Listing
****************************************
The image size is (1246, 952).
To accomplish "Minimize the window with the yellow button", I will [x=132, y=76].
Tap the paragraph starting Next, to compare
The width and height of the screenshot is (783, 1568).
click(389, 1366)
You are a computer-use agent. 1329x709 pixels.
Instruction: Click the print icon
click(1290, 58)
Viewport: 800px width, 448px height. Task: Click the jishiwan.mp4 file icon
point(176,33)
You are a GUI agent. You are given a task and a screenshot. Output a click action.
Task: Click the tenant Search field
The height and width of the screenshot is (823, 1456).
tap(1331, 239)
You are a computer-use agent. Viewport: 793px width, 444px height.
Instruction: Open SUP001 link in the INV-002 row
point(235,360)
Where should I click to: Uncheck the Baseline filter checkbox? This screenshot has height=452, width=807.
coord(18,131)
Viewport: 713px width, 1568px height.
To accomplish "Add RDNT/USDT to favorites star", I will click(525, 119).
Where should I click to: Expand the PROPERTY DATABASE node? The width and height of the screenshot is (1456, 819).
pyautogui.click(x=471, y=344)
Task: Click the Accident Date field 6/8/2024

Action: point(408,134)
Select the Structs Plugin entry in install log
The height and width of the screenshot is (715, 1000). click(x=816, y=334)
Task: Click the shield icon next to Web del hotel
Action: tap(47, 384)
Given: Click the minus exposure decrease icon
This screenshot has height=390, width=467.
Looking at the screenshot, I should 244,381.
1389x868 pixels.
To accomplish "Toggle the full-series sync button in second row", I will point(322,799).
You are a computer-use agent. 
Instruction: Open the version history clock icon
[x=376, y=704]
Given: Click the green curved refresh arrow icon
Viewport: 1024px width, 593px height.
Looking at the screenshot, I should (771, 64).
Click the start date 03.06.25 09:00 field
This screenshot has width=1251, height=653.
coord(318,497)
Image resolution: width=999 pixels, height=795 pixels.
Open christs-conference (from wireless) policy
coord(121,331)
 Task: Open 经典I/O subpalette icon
****************************************
Copy out the listing again, starting with the line with "Viewport: 800px width, 448px" and going on through the line with "point(235,360)", including the task wording. Multiply every coordinate in the answers by 1.9 and round each result to a whole number, with halves going up.

Viewport: 800px width, 448px height. Task: Click the jishiwan.mp4 file icon
point(334,63)
You are a GUI agent. You are given a task and a screenshot. Output a click action.
Task: Click the tenant Search field
The height and width of the screenshot is (823, 1456).
tap(2529, 454)
You are a computer-use agent. Viewport: 793px width, 444px height.
Instruction: Open SUP001 link in the INV-002 row
point(447,684)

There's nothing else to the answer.